I’ve seen fresh air breathed into suffocated lungs when they discover that they are loved, that they are enough.
I’ve seen broken relationships healed. Unthinkable forgiveness.
I witnessed the transformational power of incomprehensible grace.
I’ve seen faith give birth to love and hope in the most hopeless and broken places. 

Sure, it’s rarely that straightforward, linear, and easy to see. 
Anyone who has walked through grief, parenting or middle school can tell you that.

And yet, somehow, embedded in it all is this heartbeat of death, resurrection;
death, life; 
death, resurrection.  

Sometimes I see it; sometimes I trust it; and sometimes I can only hope for it.  

This belief in death and the resurrection that follows leads us to mutter unthinkable phrases,
like in a moment when we gather around the table and declare,
Christ has died. Christ has risen. Christ will come again.
Or those words spoken at our burial service, 
even at the grave we make our song: alleluia, alleluia, alleluia.

Friends, what have you witnessed?

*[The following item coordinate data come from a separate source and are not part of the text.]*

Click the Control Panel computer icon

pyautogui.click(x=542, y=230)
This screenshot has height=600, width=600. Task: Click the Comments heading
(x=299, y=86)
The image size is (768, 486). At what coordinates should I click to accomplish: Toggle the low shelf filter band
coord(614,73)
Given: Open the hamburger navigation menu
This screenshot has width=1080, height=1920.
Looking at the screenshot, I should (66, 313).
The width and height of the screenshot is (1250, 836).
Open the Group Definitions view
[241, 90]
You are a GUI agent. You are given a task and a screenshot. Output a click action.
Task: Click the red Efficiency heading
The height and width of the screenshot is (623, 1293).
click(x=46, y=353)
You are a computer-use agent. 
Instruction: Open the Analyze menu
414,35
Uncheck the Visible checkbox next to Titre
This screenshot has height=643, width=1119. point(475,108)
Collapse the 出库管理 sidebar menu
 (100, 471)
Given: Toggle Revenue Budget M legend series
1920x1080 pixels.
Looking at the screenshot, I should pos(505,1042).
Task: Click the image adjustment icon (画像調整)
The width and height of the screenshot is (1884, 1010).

Where have you seen resurrection?

We know it’s hard to believe, to imagine, something you’ve never seen,
so for those of us who have seen resurrection, speaking resurrection is our work.
Peter’s first letter names it as giving voice to the hope within you.1
Poet, Wendell Berry famously called it practicing resurrection.2
Jesus exemplifies it when he tells his disciples that it’s in the lowest and vulnerable of places – in a greasy, dirt-covered child – that they will see God.3
The disciples live it as they partner with God to speak and practice God’s healing mission in the world; as they discover their fear has been overwhelmed by hope.

It’s hard to believe in a reality you can’t imagine. 
And yet that is what we are called to bear witness to.

It requires that we know the story that has been laid before us.
Just like Jesus does for the disciples, we have a playbook. 
Scripture gives us a pretty clear picture of God’s mission in the world.

It requires that we name the places where we’ve seen resurrection, 
AND do not shy away from the places where it feels absent.

It requires that we remind ourselves of that rhythm of death and resurrection, and sing it for others and each other when we’ve lost the tune.

It requires that we not only practice, but speak resurrection – giving voice to the hope we have found.

And in doing so, we partner with God in making the unbelievable, believable. 
Both for each other and for the world.

Amen.


  1. 1 Peter 3:15
  2. Wendell Berry’s Manifesto: The Mad Farmer Liberation Front.